New bombs rock Egypt
2006-04-26 13:40
Cairo - Twin suicide attacks targeting security personnel rocked northern Sinai, near the Gaza Strip on Wednesday, two days after triple bombings killed at least 18 people in a resort further south.
According to the interior ministry, the first suicide bomber blew himself up as a vehicle carrying an Egyptian police officer and peacekeepers from Multinational Force and Observers passed by.
The attacks took place near the MFO's base in Gura, which lies 25km west of the Gaza Strip.
It was initially reported that two MFO peacekeepers were wounded in the blast, but the interior ministry said that nobody was hurt. It said: "The windows of the vehicle were shattered."
The second suicide bomber was on a motorbike when he tried to detonate his explosive charge against an Egyptian police vehicle that was rushing to the scene of the first attack.
Triple bombings claim 18 people
The interior ministry added: "The suicide bomber died on the spot, but the explosion did not cause any damage." The second explosion took place east of Gura, near the Gaza Strip border town of Rafah.
The double attack came two days after triple bombings killed at least 18 people, including several foreigners, in the Red Sea resort of Dahab, further south in the peninsula.
Two Canadian members of the force were wounded in August 2005 after a bomb exploded in Al-Gura as their vehicle passed, days after multiple bomb attacks in the Sinai resort of Sharm el-Sheikh left some 70 people dead.
A group calling itself "Egypt's mujahedeen", or holy warriors, later claimed responsibility for the attack, which officials said at the time was carried out with gas canisters.
The MFO was an independent peacekeeping force not related to the United Nations, created as a result of the 1979 Israeli-Egyptian peace treaty and funded mainly by the two neighbours and the United States.
It had contingents from Australia, Canada, Colombia, France, Hungary, Italy, Fiji, New Zealand, Norway, the US and Uruguay.

> Exercise objective:
Reproduce the entire article on the Sinai bombings word for word. The data that follows is not needed for this.

> Source information:
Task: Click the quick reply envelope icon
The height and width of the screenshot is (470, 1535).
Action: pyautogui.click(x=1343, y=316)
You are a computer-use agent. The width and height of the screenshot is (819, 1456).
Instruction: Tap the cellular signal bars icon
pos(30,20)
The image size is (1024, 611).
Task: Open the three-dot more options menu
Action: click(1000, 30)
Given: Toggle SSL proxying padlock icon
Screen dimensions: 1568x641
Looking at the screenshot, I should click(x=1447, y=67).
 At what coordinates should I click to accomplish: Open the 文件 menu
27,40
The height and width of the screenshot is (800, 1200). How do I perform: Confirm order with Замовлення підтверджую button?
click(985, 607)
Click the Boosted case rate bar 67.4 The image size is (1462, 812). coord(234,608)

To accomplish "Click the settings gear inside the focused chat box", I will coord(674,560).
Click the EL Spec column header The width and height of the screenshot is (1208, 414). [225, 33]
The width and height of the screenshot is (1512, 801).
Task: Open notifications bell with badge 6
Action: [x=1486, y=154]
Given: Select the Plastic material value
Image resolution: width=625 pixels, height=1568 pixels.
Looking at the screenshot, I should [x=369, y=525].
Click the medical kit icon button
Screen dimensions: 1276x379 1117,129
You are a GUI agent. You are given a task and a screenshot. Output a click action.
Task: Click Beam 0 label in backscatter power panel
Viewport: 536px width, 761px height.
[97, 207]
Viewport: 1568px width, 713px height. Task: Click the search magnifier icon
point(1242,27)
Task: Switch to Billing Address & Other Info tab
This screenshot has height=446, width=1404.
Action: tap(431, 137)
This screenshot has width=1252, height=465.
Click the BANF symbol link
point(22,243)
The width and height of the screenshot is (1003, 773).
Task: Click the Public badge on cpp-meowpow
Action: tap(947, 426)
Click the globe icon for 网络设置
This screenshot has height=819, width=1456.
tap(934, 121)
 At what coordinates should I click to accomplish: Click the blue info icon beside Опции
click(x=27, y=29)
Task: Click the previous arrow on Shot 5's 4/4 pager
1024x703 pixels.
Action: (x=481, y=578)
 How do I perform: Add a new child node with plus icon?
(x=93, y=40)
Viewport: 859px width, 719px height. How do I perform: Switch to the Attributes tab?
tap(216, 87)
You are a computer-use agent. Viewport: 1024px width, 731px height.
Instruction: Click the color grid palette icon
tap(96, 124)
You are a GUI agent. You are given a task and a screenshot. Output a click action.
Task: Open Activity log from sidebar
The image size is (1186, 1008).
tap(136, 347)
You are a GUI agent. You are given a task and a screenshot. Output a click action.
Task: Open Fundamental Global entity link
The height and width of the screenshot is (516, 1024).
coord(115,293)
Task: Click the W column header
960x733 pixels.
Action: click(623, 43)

> Answer area:
New bombs rock Egypt
2006-04-26 13:40
Cairo - Twin suicide attacks targeting security personnel rocked northern Sinai, near the Gaza Strip on Wednesday, two days after triple bombings killed at least 18 people in a resort further south.
According to the interior ministry, the first suicide bomber blew himself up as a vehicle carrying an Egyptian police officer and peacekeepers from Multinational Force and Observers passed by.
The attacks took place near the MFO's base in Gura, which lies 25km west of the Gaza Strip.
It was initially reported that two MFO peacekeepers were wounded in the blast, but the interior ministry said that nobody was hurt. It said: "The windows of the vehicle were shattered."
The second suicide bomber was on a motorbike when he tried to detonate his explosive charge against an Egyptian police vehicle that was rushing to the scene of the first attack.
Triple bombings claim 18 people
The interior ministry added: "The suicide bomber died on the spot, but the explosion did not cause any damage." The second explosion took place east of Gura, near the Gaza Strip border town of Rafah.
The double attack came two days after triple bombings killed at least 18 people, including several foreigners, in the Red Sea resort of Dahab, further south in the peninsula.
Two Canadian members of the force were wounded in August 2005 after a bomb exploded in Al-Gura as their vehicle passed, days after multiple bomb attacks in the Sinai resort of Sharm el-Sheikh left some 70 people dead.
A group calling itself "Egypt's mujahedeen", or holy warriors, later claimed responsibility for the attack, which officials said at the time was carried out with gas canisters.
The MFO was an independent peacekeeping force not related to the United Nations, created as a result of the 1979 Israeli-Egyptian peace treaty and funded mainly by the two neighbours and the United States.
It had contingents from Australia, Canada, Colombia, France, Hungary, Italy, Fiji, New Zealand, Norway, the US and Uruguay.